§ TEXT PASSAGE:
The Society for Psychical Research contains many cases which have thus far baffled explanation. The instance of clairvoyance on the part of the son of Dr. Lee, the late Bishop of Iowa, is authenticated beyond question. A tender and sympathetic affection existed between the father and son; the latter was greatly distressed one night by a vivid dream of seeing his father fall down stairs. He sprang to catch the Bishop and in doing so awoke both himself and his wife, to whom he related his dream. He looked at the time; it was two fifteen a. m. Unable to sleep, he rose early and tele-graphed his father to know if all were well. The letter in reply informed him that on the night of and almost within the minute of his dream, the Bishop had fallen down a flight of steps and was seriously injured.

An independent confirmation of this incident was sent to Dr. Hodgson by the Bishop of Iowa. (Records of the S. P. R., Vol. VII, p. 38.)

A volume published in 1879 under the title of "X Y Z, or the Sleeping Preacher of North Alabama," gives a well authenticated account of the clairvoyant faculty in a highly respected Presbyterian minister, the Reverend Sanders. Professor James, Dr. Hodgson, Chief Justice Brickell and Dr. Thach, who attended the Reverend gentleman when he became entranced, unite in corroborating the incidents set forth in this volume.

In the trance condition Dr. Sanders would ignore his own named and designate himself X Y Z. His sleep would last from fifteen minutes to as many days, during which time he could direct his consciousness to events transpiring at any distant spot to which his attention was called.

Sixty-nine witnesses, all of unimpeachable character and many of them persons of education, testify to having seen the Reverend Sanders in these conditions of trance and to having heard him describe incidents that he could not have known in a waking state. One of these is given herewith.

"I hereby certify that one day about the middle of the month of February, 1866, while Brother Sanders was confined to his bed from a dislocated thigh, I was at his house, and he was lying in his bed in one of his so-called 'sleeps.' He attracted my attention by a hearty laugh. I asked him the cause of his amusement. He replied: 'I was laughing at De Witt.' I asked what De Witt was doing. He said: 'He was having a hard scuffle to keep from falling off the fence, for the top rail was turning with him and he was trying to keep from falling over it.' Nothing more was said until De Witt arrived, which was in ten or fifteen minutes.

§ RECORDS SUPPLIED:

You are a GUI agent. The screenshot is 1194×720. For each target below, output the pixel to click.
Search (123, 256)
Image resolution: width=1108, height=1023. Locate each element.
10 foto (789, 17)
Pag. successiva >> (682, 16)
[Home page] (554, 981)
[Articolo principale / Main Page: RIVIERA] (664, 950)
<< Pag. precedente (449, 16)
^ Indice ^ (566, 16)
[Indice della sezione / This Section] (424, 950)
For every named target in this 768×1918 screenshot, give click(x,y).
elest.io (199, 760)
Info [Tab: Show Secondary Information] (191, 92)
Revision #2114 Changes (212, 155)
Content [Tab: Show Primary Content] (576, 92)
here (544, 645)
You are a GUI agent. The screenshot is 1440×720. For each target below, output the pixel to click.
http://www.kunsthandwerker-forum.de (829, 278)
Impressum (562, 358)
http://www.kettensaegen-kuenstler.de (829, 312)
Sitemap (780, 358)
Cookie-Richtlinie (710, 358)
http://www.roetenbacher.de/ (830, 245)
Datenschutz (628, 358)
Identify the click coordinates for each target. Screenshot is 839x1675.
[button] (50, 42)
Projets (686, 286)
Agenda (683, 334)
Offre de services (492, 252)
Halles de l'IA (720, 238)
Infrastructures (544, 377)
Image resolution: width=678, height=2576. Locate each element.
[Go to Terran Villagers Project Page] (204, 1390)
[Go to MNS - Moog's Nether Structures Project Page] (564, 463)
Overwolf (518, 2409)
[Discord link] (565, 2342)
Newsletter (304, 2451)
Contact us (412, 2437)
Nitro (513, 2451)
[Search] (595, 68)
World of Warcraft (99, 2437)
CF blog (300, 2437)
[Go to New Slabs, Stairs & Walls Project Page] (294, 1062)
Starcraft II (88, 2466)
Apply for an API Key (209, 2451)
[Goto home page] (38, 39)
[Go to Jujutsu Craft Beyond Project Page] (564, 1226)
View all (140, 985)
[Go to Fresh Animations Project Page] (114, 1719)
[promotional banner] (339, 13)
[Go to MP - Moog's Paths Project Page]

§ EXERCISE: From the passage on clairvoyance, list every person it names as backing up the incidents in the 1879 book about the Sleeping Preacher of North Alabama.

§ TASK ANSWER: Professor James, Dr. Hodgson, Chief Justice Brickell, Dr. Thach